Ideal: At 8:30am, prepare and eat breakfast.
Reality: At 9am, I grabbed the materials I needed and thought, "Let me take a glance at my berries and make sure they're still ok... oh no! The blackberries are molded! At least the rasp- NOOOOOO!!!"

---Fact: I know my berries are local because it's humanly impossible to keep them from not turning into mold instantaneously.

But, hey, the blueberries were ok which is great news as they are my least favorite berry. Hooray. I can just throw them in with the one-person healthy oatmeal pancake I was making. I tried to soothe my berry anguish by thinking back on the scene from Prison Break when Dominic Purcell asks his son if he wants a little or a big handful of blueberries in his pancakes.

... could I have a big handful, Dominic Purcell? How about two big handfuls?

I miss the hell out of Prison Break. I still get incredibly upset at Fox when I think about how they killed off Wentworth Miller. Honestly, you were already killing the show, did you have to kill the hero too?! Butt weasels...

---Fact: Healthy eating and, thus, healthy cooking is only for morning people.

I ran into the pool table while walking around it 60 times. Ok, that was inevitable. But I got upstairs and dropped everything--blueberries,

---Fact: Blueberries are small and round so when you drop one, you actually drop 5 and they will all roll under the oven or into a lint/hair ball that collected in the corner 5 seconds before you dropped said berries like berry magnets.

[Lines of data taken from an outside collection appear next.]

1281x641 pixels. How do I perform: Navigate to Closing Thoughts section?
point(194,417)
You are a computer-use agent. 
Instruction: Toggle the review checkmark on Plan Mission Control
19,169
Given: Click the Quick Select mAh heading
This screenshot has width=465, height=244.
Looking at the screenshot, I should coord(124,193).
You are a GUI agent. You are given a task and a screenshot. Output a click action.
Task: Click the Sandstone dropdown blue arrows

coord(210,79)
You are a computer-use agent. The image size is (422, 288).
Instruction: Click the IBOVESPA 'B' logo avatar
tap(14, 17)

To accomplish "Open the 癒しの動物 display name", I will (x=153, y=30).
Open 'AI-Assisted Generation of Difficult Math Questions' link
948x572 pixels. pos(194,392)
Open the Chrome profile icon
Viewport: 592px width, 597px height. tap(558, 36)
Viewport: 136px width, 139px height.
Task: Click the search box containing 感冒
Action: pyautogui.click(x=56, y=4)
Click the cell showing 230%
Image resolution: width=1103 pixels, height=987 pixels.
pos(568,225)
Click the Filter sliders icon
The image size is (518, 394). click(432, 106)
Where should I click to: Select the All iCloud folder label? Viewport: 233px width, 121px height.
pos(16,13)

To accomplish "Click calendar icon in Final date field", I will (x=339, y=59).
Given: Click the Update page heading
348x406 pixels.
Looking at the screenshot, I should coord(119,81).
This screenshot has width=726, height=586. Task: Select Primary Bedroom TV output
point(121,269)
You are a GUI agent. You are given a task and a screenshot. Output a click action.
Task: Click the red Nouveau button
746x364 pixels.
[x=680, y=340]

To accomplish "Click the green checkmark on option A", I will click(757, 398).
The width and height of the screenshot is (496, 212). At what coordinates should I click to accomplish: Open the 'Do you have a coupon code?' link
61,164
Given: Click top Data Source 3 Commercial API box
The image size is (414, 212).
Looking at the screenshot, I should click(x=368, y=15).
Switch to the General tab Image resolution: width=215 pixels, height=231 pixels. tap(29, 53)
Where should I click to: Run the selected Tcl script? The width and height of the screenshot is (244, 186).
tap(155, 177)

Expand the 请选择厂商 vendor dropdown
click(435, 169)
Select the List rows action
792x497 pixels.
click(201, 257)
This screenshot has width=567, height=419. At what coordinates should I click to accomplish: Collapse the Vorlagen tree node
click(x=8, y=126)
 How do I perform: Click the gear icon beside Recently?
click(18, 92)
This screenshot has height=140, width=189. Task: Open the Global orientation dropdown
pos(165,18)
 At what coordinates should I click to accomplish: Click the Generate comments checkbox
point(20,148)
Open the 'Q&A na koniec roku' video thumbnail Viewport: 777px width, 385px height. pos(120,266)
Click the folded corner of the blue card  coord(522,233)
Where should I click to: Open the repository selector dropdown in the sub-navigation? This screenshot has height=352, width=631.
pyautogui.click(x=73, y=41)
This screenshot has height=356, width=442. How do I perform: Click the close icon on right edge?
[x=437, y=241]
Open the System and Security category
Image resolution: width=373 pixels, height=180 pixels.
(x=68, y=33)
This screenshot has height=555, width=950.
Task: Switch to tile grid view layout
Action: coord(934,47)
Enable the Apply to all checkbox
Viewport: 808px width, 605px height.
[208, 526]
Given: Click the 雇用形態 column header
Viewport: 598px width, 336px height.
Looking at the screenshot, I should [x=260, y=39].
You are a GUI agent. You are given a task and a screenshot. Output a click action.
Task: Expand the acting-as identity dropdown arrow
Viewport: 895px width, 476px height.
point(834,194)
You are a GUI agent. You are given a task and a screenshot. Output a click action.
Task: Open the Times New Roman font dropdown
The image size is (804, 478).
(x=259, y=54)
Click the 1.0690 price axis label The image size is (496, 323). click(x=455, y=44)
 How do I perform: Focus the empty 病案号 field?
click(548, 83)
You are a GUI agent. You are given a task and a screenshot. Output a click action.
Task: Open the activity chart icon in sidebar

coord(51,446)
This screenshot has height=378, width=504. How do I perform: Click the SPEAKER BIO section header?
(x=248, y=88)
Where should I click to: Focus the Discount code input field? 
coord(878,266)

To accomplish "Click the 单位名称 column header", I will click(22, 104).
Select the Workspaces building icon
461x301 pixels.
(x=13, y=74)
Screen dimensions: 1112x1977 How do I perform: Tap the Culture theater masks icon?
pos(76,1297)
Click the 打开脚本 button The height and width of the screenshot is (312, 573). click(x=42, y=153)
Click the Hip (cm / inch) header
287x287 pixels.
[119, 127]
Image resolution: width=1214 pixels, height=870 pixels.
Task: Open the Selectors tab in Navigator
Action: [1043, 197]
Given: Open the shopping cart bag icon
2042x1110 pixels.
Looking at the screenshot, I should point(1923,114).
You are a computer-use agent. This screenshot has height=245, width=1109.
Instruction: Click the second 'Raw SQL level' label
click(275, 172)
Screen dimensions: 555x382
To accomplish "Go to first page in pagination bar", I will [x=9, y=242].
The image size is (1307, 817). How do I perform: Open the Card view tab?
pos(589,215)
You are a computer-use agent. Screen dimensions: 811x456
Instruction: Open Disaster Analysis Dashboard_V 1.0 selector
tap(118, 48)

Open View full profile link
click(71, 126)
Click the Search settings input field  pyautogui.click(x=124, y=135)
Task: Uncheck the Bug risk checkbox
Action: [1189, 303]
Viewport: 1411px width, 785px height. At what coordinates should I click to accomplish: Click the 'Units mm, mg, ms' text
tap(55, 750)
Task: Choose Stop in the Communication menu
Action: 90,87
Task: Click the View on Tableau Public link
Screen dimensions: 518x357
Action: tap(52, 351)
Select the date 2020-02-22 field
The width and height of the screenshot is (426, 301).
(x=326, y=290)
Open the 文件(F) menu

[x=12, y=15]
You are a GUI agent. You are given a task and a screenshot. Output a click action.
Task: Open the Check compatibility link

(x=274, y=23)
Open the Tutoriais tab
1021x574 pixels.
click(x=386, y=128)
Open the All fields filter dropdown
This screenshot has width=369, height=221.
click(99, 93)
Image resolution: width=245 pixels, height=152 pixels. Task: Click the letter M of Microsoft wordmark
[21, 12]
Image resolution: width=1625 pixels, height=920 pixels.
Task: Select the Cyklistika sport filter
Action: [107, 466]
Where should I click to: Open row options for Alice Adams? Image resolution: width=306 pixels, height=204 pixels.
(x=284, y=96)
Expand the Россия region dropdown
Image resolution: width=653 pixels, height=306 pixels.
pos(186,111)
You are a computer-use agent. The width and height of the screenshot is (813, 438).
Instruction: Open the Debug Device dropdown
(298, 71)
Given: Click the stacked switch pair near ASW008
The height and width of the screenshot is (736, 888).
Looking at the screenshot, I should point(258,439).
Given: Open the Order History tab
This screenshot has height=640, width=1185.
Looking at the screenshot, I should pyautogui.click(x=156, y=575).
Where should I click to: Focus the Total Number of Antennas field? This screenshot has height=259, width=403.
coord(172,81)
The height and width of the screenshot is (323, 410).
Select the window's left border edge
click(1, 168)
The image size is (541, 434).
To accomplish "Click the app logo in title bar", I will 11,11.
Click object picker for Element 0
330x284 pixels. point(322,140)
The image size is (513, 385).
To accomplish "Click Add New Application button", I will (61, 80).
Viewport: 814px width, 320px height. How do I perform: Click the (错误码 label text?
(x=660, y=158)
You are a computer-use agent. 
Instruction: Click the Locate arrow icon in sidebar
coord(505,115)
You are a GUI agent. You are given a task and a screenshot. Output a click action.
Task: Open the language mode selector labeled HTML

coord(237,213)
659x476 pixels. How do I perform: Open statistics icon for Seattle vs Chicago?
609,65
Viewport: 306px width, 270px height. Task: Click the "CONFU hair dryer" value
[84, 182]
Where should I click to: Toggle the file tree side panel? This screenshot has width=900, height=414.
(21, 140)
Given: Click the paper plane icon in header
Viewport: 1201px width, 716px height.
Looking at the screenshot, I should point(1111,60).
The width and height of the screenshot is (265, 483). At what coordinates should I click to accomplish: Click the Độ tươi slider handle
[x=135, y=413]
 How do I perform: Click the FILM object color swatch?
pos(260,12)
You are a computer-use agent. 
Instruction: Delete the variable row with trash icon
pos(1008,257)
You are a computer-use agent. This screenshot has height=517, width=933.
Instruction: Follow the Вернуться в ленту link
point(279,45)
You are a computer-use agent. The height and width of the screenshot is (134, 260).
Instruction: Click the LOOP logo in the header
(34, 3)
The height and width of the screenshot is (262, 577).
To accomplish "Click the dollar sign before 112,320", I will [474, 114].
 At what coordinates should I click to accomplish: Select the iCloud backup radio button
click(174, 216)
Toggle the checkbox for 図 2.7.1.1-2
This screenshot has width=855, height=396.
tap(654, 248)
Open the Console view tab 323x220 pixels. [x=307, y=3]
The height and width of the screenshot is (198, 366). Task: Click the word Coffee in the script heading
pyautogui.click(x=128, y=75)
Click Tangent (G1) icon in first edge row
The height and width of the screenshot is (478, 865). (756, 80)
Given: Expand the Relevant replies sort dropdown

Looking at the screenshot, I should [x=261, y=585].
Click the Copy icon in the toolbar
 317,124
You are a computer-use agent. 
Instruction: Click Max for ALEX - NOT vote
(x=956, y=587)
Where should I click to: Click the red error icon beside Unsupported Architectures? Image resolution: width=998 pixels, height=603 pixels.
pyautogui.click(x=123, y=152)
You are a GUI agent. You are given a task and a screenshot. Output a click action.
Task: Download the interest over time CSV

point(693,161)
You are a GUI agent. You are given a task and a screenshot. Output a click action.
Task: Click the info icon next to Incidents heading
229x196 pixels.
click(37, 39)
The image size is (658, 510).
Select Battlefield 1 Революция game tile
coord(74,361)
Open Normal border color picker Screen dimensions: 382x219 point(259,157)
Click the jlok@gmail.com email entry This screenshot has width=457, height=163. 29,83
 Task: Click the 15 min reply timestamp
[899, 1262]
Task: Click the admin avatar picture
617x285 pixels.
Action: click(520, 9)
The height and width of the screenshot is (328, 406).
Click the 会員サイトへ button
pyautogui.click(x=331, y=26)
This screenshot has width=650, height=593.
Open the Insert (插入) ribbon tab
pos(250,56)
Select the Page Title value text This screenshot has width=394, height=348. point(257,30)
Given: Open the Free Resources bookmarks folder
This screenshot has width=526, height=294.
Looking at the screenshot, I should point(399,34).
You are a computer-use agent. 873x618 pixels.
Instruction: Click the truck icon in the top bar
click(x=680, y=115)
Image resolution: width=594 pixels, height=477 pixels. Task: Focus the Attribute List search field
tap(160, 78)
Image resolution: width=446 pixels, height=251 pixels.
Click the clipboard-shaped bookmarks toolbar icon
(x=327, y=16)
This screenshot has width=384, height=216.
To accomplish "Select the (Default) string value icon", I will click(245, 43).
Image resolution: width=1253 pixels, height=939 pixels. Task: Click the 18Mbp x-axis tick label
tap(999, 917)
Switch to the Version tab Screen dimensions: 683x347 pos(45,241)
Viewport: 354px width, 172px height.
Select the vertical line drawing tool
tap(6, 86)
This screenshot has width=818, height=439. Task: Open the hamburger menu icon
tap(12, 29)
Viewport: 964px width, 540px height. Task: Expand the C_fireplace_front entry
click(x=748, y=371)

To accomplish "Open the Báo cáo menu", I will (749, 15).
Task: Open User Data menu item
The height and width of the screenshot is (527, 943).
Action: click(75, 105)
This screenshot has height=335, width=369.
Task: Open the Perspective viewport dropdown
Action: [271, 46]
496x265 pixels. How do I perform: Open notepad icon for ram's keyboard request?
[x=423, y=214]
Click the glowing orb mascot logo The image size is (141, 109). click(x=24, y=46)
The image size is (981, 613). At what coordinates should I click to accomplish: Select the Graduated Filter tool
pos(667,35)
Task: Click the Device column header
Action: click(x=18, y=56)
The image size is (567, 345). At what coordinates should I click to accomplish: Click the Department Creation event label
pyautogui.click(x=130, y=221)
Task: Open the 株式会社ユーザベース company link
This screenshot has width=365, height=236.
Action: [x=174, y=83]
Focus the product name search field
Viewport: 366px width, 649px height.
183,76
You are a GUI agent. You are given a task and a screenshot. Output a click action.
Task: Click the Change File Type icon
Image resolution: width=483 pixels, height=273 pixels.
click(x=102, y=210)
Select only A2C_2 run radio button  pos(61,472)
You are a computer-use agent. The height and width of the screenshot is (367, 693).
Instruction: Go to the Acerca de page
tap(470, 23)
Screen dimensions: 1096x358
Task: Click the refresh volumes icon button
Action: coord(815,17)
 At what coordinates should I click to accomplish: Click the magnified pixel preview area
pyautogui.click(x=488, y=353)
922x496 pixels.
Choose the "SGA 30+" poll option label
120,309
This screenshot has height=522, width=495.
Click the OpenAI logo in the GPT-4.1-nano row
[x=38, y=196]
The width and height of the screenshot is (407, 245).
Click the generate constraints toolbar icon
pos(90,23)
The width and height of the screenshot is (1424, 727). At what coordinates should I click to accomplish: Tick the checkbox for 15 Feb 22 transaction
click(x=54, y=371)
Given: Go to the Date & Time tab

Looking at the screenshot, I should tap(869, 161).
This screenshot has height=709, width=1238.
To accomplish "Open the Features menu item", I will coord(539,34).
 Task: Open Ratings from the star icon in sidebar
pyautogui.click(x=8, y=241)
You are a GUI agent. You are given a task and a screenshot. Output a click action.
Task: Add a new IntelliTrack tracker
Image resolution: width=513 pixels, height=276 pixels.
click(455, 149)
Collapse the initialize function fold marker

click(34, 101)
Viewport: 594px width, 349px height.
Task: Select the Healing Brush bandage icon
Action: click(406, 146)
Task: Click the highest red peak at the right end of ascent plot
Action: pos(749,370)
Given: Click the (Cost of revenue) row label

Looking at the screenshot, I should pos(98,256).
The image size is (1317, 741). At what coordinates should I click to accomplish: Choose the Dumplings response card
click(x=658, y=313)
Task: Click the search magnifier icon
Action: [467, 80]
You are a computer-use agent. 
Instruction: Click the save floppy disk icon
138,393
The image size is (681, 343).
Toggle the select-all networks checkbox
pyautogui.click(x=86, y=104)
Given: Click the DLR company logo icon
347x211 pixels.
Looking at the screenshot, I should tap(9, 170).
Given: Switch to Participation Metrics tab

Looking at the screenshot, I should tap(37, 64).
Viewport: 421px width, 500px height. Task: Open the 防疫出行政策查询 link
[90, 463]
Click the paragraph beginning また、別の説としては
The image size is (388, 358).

bananas, cinnamon, a knife... I went to put away the cinnamon and somehow knocked over every spice in the spice rack. I always sniff-test milk before I pour it in food (even though I use it every morning for chai) and I ran the jug into my face. HOW DO YOU RUN A GALLON JUG INTO YOUR FACE?!... SOBER?!
So, I had made the recipe before and I maybe got too cocky and forgot to put water in the batter.

---Fact: If someone is cooking, don't bother to ask "What's burning?" We all know what's burning.

"Oh, you know, it's my clothes because I decided to go to burning man for a hot second while cooking pancakes." I don't even know if they burn things at burning man.

---Fact: Maybe it IS best to start healthier eating in the morning.

You'll be too asleep to gag on burned pancake. Or maybe your gag reflex will be minimal after gagging on lemon water. Either way, right before your last bite, you'll realize you are Homer Simpson's yearbook photo.

I can't believe I ate the whole thing. Every. burnt. bite.

Ideal: At 9am, start reading professional books in 25 minute increments followed by 5 minutes of stupid Pinterest workouts (like squats and wall sits) using the Pomodoro timer.
Reality: Fuck all of that. I'm writing a blogpost.

I wanted to write at the very least a blogpost every 5 days during the first month of my healthier eating campaign. I knew it would be filled with classic moments like this which would be riddled with "fuck this." The goal is to eat healthier but real pressure is currently for a Halloween costume idea I have for this year. I usually get lazy in the homestretch of Halloween and come up with something rather lackluster so I'm desperately trying to hold onto this grand idea I have. Maybe now it's time for gym? I can go fantasize about Joseph Gordon Levitt, Dominic Purcell, and Wentworth Miller.

... and my boyfriend... of course... mostly my boyfriend...

This August, everything's coming up Milhouse!